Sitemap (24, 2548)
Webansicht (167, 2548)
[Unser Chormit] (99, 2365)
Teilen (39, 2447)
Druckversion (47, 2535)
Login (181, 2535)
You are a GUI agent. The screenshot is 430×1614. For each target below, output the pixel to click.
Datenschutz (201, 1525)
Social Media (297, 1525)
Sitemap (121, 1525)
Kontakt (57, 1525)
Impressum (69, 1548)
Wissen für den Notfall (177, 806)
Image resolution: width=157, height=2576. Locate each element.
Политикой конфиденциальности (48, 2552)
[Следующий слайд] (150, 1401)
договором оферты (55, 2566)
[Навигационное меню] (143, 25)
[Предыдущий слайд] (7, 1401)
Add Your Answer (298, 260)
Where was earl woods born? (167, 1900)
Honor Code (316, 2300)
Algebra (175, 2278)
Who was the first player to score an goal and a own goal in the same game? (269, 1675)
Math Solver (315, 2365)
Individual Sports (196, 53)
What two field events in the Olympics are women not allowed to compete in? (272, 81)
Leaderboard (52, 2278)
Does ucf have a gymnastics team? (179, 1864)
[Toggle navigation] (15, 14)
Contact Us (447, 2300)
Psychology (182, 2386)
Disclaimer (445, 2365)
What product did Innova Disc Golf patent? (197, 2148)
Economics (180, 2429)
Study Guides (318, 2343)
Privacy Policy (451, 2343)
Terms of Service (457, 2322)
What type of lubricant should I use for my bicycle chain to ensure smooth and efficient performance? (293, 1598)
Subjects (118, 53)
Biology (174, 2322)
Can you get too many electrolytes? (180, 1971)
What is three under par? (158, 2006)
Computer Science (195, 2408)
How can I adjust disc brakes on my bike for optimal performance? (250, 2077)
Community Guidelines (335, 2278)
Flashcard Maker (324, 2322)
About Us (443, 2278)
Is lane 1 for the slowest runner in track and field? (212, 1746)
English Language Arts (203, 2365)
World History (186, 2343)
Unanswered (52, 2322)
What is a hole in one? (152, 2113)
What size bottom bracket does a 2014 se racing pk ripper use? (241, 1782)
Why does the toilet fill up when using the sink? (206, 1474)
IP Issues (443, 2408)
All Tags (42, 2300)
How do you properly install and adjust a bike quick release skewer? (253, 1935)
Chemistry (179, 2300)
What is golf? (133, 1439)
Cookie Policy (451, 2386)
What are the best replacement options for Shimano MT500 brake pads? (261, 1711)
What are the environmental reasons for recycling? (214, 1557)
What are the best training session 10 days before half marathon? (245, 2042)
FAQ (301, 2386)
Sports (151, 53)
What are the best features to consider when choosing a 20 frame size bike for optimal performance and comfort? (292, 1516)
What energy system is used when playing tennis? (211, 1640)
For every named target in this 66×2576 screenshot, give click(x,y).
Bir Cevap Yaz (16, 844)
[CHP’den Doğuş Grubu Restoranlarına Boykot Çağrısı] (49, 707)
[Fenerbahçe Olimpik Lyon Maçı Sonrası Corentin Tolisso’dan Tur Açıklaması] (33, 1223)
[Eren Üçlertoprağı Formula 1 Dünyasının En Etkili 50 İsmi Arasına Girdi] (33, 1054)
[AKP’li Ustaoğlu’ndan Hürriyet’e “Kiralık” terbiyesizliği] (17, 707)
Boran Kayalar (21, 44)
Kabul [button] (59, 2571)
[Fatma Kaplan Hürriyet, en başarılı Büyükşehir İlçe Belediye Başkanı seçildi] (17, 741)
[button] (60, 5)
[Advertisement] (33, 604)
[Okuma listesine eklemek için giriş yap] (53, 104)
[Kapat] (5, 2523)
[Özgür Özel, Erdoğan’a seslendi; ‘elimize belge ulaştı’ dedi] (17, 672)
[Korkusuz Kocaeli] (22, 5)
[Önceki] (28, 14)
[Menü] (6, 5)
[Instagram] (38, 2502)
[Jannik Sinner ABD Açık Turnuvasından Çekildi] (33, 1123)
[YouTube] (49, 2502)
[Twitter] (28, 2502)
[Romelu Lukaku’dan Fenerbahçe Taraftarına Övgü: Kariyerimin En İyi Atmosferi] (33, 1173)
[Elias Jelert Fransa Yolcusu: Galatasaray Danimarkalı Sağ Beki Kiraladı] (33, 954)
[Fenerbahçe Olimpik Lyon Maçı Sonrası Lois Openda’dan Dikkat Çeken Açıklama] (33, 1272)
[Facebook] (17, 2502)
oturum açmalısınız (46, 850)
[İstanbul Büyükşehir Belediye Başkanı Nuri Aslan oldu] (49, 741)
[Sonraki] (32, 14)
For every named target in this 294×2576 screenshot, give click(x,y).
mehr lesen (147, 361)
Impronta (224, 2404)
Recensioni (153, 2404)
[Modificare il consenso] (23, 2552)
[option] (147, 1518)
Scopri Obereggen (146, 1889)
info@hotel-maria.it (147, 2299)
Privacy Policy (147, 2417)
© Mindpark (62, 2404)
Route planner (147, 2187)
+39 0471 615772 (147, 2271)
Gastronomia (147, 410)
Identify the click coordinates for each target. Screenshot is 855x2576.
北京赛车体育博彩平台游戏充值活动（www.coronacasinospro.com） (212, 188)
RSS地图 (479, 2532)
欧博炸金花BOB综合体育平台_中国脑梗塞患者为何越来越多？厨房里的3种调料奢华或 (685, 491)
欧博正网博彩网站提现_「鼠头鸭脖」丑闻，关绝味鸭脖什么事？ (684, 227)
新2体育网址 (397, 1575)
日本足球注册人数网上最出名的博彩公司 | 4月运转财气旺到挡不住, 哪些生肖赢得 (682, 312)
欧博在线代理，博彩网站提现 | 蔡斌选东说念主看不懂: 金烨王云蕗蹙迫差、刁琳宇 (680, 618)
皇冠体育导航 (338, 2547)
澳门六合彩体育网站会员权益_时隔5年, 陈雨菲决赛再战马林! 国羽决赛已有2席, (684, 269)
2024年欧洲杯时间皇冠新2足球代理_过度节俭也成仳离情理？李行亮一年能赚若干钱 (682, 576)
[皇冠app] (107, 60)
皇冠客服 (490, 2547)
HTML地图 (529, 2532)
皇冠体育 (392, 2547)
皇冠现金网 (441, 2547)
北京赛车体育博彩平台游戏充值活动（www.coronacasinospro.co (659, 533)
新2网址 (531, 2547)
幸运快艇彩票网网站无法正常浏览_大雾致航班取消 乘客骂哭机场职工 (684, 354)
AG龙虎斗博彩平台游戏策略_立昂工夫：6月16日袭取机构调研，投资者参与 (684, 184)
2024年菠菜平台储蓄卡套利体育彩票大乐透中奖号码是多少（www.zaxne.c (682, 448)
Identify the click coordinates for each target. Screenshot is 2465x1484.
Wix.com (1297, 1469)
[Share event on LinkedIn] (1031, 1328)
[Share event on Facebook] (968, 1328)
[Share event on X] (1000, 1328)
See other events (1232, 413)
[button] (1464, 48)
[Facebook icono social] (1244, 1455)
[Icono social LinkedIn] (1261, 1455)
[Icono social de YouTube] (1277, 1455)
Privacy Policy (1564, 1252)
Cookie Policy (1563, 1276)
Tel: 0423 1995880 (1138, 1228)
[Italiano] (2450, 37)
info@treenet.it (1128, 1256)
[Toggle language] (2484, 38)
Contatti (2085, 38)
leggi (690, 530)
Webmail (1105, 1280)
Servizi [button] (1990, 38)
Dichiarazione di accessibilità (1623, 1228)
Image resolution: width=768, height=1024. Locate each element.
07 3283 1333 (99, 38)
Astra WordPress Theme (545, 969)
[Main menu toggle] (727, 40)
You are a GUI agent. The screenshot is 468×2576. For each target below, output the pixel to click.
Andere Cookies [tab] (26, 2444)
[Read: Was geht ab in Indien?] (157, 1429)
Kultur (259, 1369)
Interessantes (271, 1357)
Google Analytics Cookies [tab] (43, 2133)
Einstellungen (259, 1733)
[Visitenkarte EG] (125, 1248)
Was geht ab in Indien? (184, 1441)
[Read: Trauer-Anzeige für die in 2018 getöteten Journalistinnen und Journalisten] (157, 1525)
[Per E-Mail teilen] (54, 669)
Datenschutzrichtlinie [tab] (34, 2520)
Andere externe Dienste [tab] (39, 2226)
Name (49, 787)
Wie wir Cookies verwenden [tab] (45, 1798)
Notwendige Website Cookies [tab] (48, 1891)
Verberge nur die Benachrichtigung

Required work. The lines above starting at the one that contains "[Advertisement] (33, 604)" and ending at the one that contains "[Twitter] (28, 2502)" must be transcribed exactly, and no other lines may appear.

Answer box.
[Advertisement] (33, 604)
[Okuma listesine eklemek için giriş yap] (53, 104)
[Kapat] (5, 2523)
[Özgür Özel, Erdoğan’a seslendi; ‘elimize belge ulaştı’ dedi] (17, 672)
[Korkusuz Kocaeli] (22, 5)
[Önceki] (28, 14)
[Menü] (6, 5)
[Instagram] (38, 2502)
[Jannik Sinner ABD Açık Turnuvasından Çekildi] (33, 1123)
[YouTube] (49, 2502)
[Twitter] (28, 2502)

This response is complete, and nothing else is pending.